L.L.: Wir organisieren Gesprächsrunden, wir suchen Expertinnen und Experten. Wir versuchen auch, die Leute lokal anzusprechen, sei das mit Aktionen in Schulen, Universitäten.
Quer durch die Bevölkerung sollen die Leute angesprochen werden und vor allem das lernen, was sie über die Todesstrafe noch nicht wissen.
swissinfo.ch: Was denn?
L.L.: Dass sie völlig unnütz ist. Es geht nicht nur um die ihr zugeschriebene, abschreckende Wirkung, die sie nachweislich nicht hat.
Man kann fast immer mit Hilfe der Geschichte eines Landes aufzeigen, dass die Todesstrafe sehr willkürlich angewendet wird, zum Beispiel, dass sie viel mehr gegen Minderheiten verhängt wird.
Das haben wir in der Schweiz auch so gemacht, wir haben in einer Broschüre aufgezeigt, wie die Todesstrafe angewendet wurde und was die Missstände waren. In der Schweiz wurde die Todesstrafe im Militärstrafgesetz erst 1992 abgeschafft.
swissinfo.ch: Gibt es einen Zusammenhang zwischen dem Demokratisierungsgrad eines Landes und der Beibehaltung der Todesstrafe?
L.L.: Ja. Wenn wir Lateinamerika in den siebziger Jahren als Beispiel nehmen. Da herrschten Diktatoren, und die Todesstrafe war sehr verbreitet.
Mit dem Wechsel des politischen Systems, mit der Einführung von «modernen» Staatsformen wurden sehr schnell Gesetzesreformen eingeführt und man fragte sich: «Brauchen wir wirklich die Todesstrafe?»

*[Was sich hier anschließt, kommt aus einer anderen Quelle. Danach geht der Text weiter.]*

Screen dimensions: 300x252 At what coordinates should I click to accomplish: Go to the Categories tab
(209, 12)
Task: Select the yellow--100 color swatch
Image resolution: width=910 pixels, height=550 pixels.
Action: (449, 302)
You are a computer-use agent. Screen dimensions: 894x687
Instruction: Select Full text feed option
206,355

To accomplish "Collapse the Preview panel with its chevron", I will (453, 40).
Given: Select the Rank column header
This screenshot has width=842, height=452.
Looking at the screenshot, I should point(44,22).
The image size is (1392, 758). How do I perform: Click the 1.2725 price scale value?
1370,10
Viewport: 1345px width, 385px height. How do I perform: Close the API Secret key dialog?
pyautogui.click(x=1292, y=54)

Heute ist Südamerika ein weitgehend Todesstrafen-freier Raum.
swissinfo.ch: Aber die USA sind doch auch eine Demokratie…
L.L.: Das ist ein ganz grosser Makel auf der jetzigen Weltkarte. Er beschäftigt uns auch sehr.
Es gibt wohl kein Land, das so transparent und öffentlich über die Todesstrafe informiert wie die USA.
Deshalb wissen wir, dass Verurteilte im Durchschnitt 10 Jahre auf ihre Hinrichtung warten müssen. Man weiss beispielsweise auch, was die letzte Mahlzeit des Hingerichteten war. Diese Art von Transparenz gibt es.
Doch das darf nicht darüber hinwegtäuschen, dass wir von den meisten anderen Ländern, wie etwa China oder Iran, sehr wenig wissen. Die Verfahren, die zu Todesstrafen führen, sind dort nicht öffentlich.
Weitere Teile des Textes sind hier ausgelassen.